Dr. Dale L. Forrister
Postdoctoral Research Fellow
Dale, a native of Vermont, fell in love with tropical rainforests and their complexity in 2014 as a field assistant in Yasuní, Ecuador. This led him to complete his Ph.D. at the Univ. of Utah with Drs. Lissy Coley and Tom Kursar, using untargeted metabolomics to understand spatiotemporal changes in plant chemistry, and the ecological and evolutionary implications for tree-herbivore interactions. Dale is excited to use his background in metabolomics to explore whether pathogen pressure shapes the metabolome of tropical forest seedlings across a tropical rainfall gradient.
Kerrin Cha, a California native, is an incoming freshman at Northwestern University. She plans to study Biology and Social Policy, and she joined the lab to learn more about plant pathogens and their role in forest health. As she continues her studies, she hopes to combine research and policy in environmental conservation efforts.
María Teresa Sosa
María Teresa is currently studying Biology and Environmental Science at the Universidad de Navarra in Pamplona, Spain. Her growing interest in microbiology and forest ecology brought her to Dr. Spear’s lab. Born in Panama, she hopes to contribute to tropical research in the future.

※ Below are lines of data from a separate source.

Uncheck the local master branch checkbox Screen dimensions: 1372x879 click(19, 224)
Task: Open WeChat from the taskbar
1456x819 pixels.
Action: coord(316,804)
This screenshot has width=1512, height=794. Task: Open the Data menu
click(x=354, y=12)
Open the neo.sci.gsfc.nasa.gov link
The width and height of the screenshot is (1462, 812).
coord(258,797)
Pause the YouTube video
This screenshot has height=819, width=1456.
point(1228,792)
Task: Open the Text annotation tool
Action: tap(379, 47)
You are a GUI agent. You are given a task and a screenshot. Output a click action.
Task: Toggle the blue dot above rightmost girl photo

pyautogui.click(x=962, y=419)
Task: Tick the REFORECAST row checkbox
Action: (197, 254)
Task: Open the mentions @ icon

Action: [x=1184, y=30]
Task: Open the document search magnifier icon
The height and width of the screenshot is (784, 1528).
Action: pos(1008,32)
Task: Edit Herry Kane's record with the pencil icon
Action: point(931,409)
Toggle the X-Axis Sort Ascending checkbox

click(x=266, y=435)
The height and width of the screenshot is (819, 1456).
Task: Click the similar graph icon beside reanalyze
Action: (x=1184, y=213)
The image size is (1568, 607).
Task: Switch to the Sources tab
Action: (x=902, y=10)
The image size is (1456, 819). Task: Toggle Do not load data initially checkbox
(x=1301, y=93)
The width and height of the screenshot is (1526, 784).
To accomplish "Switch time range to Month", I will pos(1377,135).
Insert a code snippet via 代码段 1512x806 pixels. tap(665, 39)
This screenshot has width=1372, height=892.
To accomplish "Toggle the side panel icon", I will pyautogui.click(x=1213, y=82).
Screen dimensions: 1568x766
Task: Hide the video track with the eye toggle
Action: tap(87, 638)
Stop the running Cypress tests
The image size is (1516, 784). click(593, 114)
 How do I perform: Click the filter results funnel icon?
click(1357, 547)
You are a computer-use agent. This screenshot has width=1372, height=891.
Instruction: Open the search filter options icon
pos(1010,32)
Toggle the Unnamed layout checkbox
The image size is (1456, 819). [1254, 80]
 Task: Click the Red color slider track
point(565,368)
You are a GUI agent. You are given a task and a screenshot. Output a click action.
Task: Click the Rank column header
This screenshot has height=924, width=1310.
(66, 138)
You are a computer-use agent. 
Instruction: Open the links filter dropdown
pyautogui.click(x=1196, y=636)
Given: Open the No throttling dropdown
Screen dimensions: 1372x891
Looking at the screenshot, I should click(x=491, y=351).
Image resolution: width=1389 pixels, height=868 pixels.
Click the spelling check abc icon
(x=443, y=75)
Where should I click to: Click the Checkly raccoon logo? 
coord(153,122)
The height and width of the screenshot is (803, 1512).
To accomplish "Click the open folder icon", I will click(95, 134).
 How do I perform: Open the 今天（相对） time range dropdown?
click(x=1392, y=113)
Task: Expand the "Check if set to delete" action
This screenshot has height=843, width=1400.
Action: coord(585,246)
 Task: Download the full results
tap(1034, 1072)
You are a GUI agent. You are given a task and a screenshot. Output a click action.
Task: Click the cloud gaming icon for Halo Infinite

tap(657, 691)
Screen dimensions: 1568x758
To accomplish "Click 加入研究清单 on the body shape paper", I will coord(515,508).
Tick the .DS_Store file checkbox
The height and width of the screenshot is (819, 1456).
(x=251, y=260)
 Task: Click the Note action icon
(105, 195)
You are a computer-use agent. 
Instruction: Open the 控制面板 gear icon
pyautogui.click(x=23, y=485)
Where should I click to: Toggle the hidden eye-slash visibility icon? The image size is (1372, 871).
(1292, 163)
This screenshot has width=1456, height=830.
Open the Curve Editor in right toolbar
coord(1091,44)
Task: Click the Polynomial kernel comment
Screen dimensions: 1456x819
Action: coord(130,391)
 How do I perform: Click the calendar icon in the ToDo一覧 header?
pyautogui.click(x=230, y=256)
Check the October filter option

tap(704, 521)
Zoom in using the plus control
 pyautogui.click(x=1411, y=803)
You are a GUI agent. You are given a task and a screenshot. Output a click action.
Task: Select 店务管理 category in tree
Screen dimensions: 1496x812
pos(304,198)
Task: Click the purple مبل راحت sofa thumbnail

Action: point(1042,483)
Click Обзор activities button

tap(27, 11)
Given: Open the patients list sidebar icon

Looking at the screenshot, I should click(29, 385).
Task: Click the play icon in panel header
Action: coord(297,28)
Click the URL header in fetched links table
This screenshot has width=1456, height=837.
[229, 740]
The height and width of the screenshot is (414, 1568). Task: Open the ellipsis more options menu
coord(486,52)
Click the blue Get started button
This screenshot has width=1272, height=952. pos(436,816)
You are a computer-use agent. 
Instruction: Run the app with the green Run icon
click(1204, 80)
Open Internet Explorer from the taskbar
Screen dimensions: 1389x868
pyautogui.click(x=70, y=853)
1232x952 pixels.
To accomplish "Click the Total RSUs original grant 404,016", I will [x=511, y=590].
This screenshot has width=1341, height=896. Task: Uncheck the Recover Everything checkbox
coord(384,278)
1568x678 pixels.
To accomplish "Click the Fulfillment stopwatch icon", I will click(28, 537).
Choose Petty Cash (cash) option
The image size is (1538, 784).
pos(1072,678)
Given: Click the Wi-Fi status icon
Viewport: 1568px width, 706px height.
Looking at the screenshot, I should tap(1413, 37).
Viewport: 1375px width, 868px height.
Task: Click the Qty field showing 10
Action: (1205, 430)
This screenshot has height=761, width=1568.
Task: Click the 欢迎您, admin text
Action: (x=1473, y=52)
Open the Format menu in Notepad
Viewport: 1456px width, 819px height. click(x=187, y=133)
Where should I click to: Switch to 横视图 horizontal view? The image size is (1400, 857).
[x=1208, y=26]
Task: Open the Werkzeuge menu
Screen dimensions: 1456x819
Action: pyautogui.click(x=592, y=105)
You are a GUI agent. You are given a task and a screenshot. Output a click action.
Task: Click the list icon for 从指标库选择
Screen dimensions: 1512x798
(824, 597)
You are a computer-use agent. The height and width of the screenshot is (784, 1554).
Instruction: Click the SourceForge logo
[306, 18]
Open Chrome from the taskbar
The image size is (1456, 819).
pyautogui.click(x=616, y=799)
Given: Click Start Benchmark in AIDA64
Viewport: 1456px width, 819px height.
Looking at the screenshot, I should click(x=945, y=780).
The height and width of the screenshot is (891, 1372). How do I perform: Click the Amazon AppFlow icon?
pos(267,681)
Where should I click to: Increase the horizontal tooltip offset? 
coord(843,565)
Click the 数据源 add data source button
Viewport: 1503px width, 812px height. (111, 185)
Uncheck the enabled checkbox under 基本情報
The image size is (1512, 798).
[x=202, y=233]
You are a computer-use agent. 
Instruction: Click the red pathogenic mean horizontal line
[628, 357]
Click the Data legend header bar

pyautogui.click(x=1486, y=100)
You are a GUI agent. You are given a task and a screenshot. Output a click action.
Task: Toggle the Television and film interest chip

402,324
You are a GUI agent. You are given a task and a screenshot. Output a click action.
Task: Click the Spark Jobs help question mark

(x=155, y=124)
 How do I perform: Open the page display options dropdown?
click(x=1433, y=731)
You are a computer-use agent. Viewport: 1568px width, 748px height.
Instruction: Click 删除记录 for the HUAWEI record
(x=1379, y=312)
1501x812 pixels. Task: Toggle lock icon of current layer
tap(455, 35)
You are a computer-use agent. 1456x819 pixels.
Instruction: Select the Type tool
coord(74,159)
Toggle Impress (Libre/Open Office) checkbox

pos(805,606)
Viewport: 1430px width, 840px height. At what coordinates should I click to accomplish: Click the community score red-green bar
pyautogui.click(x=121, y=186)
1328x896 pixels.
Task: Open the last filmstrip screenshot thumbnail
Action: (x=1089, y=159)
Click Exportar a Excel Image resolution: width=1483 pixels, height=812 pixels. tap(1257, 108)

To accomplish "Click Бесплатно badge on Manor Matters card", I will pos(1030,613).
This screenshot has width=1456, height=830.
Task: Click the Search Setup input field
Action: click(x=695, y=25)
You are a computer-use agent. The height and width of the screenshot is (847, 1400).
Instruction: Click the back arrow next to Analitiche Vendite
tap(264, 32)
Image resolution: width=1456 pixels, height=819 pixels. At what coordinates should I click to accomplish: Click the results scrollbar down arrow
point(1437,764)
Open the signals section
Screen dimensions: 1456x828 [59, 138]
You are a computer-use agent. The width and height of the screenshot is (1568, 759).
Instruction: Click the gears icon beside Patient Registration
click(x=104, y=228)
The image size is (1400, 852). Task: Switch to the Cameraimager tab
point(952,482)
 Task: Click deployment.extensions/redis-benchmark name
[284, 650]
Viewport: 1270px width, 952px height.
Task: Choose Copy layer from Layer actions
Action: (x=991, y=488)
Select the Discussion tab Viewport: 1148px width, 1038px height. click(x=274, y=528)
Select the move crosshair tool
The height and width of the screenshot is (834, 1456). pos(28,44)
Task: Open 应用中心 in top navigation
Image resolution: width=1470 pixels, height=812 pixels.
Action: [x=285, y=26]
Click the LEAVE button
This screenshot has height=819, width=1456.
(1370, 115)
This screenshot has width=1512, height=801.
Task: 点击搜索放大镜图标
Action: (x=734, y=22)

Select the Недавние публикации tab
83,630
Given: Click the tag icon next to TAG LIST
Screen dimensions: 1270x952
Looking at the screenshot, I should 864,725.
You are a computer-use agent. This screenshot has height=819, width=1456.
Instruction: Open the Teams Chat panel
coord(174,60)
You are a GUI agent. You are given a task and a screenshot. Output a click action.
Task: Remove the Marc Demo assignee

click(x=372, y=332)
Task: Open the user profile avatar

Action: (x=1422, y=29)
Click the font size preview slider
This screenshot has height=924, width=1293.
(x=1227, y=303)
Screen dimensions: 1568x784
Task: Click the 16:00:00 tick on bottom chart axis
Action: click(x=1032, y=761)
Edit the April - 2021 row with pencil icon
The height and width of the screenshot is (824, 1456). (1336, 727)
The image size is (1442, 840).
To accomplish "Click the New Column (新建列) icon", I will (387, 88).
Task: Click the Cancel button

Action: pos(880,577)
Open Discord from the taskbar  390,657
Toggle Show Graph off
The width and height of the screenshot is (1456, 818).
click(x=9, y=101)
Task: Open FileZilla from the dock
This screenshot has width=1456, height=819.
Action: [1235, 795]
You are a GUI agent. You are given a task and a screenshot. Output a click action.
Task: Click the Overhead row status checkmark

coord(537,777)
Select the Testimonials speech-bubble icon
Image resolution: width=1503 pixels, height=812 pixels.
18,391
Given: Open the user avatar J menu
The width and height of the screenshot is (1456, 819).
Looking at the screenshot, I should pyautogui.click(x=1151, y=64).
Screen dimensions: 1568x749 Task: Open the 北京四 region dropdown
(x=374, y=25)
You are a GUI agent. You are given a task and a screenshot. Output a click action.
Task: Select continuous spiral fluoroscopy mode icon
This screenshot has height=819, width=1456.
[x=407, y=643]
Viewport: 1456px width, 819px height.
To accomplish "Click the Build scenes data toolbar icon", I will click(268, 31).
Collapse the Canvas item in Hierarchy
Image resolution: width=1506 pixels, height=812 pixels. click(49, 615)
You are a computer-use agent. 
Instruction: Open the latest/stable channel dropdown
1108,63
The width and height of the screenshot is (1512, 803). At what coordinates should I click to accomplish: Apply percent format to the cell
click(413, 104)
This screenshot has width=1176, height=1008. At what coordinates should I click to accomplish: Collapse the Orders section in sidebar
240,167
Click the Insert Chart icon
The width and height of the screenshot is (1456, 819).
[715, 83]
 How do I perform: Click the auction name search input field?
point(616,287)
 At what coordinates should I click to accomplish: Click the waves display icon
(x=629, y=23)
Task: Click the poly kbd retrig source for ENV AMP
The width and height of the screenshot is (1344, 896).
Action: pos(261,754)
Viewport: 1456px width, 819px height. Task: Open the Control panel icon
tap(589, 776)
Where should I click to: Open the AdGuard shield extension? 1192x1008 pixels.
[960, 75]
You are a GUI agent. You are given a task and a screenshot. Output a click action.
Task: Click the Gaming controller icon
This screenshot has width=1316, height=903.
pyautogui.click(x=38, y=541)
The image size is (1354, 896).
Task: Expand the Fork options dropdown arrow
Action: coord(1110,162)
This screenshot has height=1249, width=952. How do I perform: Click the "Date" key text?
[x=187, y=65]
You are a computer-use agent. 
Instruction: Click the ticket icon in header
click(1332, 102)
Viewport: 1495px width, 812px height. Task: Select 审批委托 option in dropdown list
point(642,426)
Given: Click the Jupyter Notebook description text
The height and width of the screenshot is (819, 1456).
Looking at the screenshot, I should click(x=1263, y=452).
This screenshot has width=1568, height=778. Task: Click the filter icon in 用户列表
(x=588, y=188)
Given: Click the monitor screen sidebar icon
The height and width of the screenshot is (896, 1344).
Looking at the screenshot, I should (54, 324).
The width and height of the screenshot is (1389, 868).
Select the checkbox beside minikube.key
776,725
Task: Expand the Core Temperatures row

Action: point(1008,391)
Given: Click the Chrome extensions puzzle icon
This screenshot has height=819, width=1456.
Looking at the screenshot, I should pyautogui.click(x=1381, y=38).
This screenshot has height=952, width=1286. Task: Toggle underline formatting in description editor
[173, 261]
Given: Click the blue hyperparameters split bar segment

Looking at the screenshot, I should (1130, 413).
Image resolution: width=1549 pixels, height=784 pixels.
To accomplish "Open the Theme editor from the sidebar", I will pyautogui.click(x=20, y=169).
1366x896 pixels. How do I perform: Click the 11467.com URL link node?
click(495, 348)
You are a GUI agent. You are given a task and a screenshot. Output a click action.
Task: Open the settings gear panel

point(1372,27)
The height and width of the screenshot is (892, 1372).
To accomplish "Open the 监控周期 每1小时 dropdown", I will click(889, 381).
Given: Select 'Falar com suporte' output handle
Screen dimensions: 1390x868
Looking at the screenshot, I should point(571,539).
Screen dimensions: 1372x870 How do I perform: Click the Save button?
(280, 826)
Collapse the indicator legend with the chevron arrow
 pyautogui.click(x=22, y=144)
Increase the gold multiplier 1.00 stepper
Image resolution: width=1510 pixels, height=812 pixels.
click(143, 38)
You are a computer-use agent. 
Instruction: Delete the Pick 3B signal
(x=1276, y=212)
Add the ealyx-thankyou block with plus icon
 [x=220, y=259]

Matéo is a French student in ecology and evolution at Ecole Normale Supérieure in Paris. His internship in the lab combines his great interest in interspecific relationships and his desire to discover the tropical rainforest.
Dillon Wheeler, a recent graduate of Lee University in Tennessee, is fascinated by the ecological and evolutionary principles governing interspecific interactions, especially plant-mediated symbioses within tropical systems. As an intern in Dr. Spear’s DEATH Lab, he is working with Dr. Dale Forrister, examining the impact of rainfall levels on sapling-pathogen associations and using high-throughput bioassays to quantify the antifungal properties of secondary metabolites extracted from tropical saplings. In August 2023, he will be joining Dr. Sunshine Van Bael’s lab at Tulane University, applying his experience from STRI to explore the ecology of plant-fungal mutualisms
Blaine, a native of Arkansas, is interested in biotic interactions and the maintenance of biodiversity, as well as the abiotic factors structuring communities. As an Environmental Biology graduate at Tulane University in the Sunshine Van Bael lab, he completed an honors thesis on tropical liana adventitious roots and fungal colonization. Collecting these samples at STRI inspired him to return to the tropical forest system. With his background in mycorrhizal mutualisms, he hopes to explore tropical disease ecology and the role of pathogenic microbes in maintaining forest structure.
Omayra (left) was in intern in the lab for two projects. One was led by Dr. Camille Delavaux (right), describing soil microbial communities and their role in global forest diversity. Most recently, she was an intern for the NSF-funded project exploring how sharing resistance gene alleles affects pathogen transmission and growth and she is now a research technician for that project.